There used to be a widow who lived here. Her last child was born three months after her husband died. She had no income, no way to make a living. She couldn't swing a broad ax. She couldn't go out and work and she just had the goodness and kindness of her neighbors. My mother used to can food, and she would say, "This is for Nelly, this is for Nettie."

Those people were kind of looked down on by some people. They were poor but all were damn good citizens - credits to their community. They lived here and they lifted themselves up by their bootstraps - they had to. And this was not the only place.

My wife and her family moved from the drought area in the Dakotas in the 1930s. We live in paradise now compared to that time. But, I still can't go up here on my favorite hunting spot without going into somebody that's got a rifle shoved in the back of my head because they have a marijuana plant a-growing, or something, so they'll run you off the place.

Now, there'll be people who might ask why I didn't keep a diary of my life.
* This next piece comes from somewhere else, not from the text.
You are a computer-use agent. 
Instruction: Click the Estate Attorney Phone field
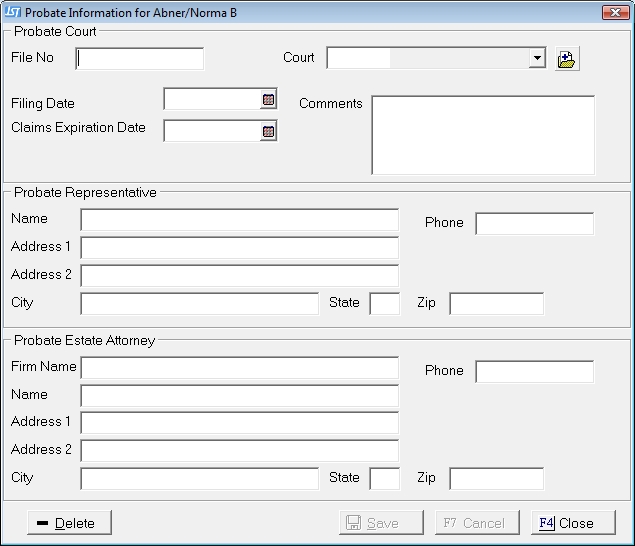tap(534, 372)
They might ask why I didn't talk to certain people when I had the chance. I don't know which is better. Back then, we were not thinking about anything. We were just trying to make a living - trying to put food on the table - trying to take care of our medical bills. This was just living day to day.

I had a great uncle who lived next door and he remembered the Civil War - do you think I ever sat down and talked to the man? No. There was a woman we called Grandma Hornsby that lived over here. Jesse James' gang stole their horses, Cole Younger shot her first husband, and I didn't have time to listen to her. She later married a man by the name of Hornsby, Michael Hornsby, and he was in the posse that captured John Wilkes Booth after he shot Abe Lincoln.

But this is all history that I went through, through this old, old lady. You talk about wanting to listen to an old person. I was just a boy. She died when I was 15 but she wanted to talk like I'm talking to you now, Bob. I didn't have time to listen to it. I'd give anything on God's world to sit down and talk to that lady now.